La terapia adeguata della candidosi ricorrente è fondamentale essenzialmente per due motivi: primo perché l’infezione crea un sicuro disagio sia di tipo fisico che psicologico legato alla ricorrenza di episodi di prurito, bruciore, dolore durante i rapporti sessuali che ovviamente interferisce con la qualità della vita intima e personale della donna e della coppia. Ma soprattutto è importante seguire una terapia adeguata secondo le indicazioni del medico perché la candidosi ricorrente può sfociare in un problema più cronico, più invalidante che si definisce vestibulite vulvare, o vestibolodinia. Di che cosa si tratta? Questa complicanza si manifesta con bruciore, dolore, difficoltà nei rapporti sessuali della durata di almeno tre mesi spesso in assenza di manifestazioni visibili dal ginecologo al momento della visita. La vestibolodinia è una condizione peculiare che è legata a una sorta di proliferazione delle terminazioni nervose all’i ngresso della vulva. Alcuni studi sono in corso per aumentare le conoscenze su questa complicanza.

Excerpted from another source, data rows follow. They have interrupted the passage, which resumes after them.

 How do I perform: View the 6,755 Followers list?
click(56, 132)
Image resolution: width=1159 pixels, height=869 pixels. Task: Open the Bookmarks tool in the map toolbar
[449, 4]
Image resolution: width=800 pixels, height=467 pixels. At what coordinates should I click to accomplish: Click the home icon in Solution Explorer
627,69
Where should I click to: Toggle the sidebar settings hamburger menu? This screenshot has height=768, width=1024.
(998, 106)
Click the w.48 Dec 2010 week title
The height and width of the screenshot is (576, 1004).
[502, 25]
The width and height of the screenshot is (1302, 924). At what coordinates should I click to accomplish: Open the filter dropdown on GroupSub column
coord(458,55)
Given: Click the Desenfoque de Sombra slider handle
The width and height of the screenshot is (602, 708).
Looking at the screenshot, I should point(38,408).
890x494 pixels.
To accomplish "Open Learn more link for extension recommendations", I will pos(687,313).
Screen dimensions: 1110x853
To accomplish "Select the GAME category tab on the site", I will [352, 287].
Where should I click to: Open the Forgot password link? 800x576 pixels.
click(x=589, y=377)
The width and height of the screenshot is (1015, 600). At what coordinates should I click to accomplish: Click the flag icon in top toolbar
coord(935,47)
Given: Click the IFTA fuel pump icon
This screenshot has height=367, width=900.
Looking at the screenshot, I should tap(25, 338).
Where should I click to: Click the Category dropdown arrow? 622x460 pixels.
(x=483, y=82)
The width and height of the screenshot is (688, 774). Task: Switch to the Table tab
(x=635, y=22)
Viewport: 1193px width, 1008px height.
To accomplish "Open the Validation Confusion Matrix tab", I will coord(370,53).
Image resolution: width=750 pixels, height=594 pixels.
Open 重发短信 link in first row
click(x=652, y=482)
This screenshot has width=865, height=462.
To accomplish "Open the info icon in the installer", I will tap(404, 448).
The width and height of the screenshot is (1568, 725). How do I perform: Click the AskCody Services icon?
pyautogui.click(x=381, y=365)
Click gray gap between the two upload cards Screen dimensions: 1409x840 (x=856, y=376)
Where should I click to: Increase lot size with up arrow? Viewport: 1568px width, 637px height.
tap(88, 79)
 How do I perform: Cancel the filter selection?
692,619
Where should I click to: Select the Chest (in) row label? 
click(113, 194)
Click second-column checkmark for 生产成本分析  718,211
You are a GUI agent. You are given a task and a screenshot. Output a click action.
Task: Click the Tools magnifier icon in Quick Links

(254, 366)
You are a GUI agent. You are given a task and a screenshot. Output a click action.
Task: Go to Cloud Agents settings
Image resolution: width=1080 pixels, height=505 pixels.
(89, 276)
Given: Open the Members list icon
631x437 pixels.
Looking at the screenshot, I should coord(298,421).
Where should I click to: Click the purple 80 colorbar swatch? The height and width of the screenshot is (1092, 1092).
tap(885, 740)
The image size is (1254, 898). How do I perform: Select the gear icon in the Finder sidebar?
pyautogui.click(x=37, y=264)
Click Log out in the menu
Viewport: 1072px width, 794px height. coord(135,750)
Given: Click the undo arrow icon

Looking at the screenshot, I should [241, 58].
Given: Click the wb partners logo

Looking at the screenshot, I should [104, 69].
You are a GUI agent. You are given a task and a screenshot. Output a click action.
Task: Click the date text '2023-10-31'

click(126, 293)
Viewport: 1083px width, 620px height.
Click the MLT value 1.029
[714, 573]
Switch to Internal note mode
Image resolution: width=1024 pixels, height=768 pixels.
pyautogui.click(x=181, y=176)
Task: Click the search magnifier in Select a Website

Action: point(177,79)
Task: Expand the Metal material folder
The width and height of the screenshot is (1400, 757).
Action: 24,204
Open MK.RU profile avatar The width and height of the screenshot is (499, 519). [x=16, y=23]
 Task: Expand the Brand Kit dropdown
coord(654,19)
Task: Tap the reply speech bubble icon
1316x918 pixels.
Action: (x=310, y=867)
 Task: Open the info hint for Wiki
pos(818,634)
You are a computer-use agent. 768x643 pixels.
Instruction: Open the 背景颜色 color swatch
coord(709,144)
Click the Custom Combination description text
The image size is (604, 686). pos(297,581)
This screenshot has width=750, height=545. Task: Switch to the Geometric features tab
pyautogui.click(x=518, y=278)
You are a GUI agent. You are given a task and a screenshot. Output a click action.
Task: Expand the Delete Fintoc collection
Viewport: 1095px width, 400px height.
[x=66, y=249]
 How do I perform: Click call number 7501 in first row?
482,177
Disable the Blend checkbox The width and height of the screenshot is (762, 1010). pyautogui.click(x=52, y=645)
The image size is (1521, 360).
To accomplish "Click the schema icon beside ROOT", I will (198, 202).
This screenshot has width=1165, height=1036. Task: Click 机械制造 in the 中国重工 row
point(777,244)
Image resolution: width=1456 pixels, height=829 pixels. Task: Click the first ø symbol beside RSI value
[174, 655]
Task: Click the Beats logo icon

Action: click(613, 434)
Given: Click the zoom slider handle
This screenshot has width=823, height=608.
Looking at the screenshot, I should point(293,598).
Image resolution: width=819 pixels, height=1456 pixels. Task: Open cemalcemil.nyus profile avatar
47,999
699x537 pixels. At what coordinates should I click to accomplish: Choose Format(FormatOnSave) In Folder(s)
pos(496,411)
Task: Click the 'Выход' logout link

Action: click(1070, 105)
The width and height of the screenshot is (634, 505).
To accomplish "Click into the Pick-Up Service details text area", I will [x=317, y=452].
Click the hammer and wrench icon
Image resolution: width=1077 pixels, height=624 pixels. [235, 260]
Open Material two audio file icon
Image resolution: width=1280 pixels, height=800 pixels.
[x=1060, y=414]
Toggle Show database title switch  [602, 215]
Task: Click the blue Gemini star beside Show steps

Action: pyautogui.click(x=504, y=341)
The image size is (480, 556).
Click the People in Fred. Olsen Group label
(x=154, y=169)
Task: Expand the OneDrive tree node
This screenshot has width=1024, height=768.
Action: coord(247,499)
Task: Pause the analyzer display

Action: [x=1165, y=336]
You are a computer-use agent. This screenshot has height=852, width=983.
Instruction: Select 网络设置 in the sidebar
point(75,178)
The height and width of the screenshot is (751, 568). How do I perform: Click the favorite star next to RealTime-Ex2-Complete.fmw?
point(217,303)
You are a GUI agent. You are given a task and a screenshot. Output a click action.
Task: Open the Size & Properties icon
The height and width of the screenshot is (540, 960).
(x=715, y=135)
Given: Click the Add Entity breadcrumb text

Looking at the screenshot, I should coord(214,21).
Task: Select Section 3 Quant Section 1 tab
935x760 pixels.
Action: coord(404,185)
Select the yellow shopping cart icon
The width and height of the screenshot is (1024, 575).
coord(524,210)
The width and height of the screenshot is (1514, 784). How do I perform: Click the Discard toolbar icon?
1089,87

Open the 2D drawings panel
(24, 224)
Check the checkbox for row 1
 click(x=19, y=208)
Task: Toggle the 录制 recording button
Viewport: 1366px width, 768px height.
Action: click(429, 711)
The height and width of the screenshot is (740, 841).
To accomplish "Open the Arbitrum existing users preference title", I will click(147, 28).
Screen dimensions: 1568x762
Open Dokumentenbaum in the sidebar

Come si cura la forma ricorrente della Candidiasi? Oggi esistono delle strategie terapeutiche che consentono di controllare e di trattare in maniera efficace anche la candidiasi ricorrente nelle donne particolarmente predisposte. La finalità di queste terapie antimicotiche, somministrate una volta alla settimana, e molto ben tollerate, è quella di mantenere molto bassa la quota di Candida in vagina. Studi molto recenti hanno documentato come modificando leggermente la dose della terapia antimicotica e soprattutto personalizzandone l’assunzione – ossia con degli schemi che permettano di allungare progressivamente quella che è la durata e la frequenza di assunzione – consentono in modo efficace di mantenere bassissima la quota del fungo, riducendone gradualmente quella che è la predisposizione a creare dei problemi. Caposaldo di questa terapia è il fluconazolo. Se sei soggetta a Candidiasi ricorrenti e vuoi saperne di più chiedi al tuo ginecologo maggiori informazioni. Spesso la terapia antimicotica viene associata anche a sostanze probiotiche utili per mantenere un adeguato equilibrio della Candida anche in uno dei principali serbatoi del fungo qual è l’intestino. Fondamentali sono anche alcune norme igienico-comportamentali che consentono alla donna di ridurre quelle che sono le possibilità di facilitazione delle infezioni da Candida: l’utilizzo di slip di cotone, di preferenza bianchi, indumenti per lo più comodi, non particolarmente aderenti, l’utilizzo di un detergente intimo adeguato, non aggressivo, non particolarmente schiumogeno ma nello stesso tempo in grado di detergere in modo efficace, che contenga sostanze dalle proprietà antimicrobiche naturali, un minor introito alimentare di carboidrati e lieviti che – come noto – favoriscono la crescita della Candida.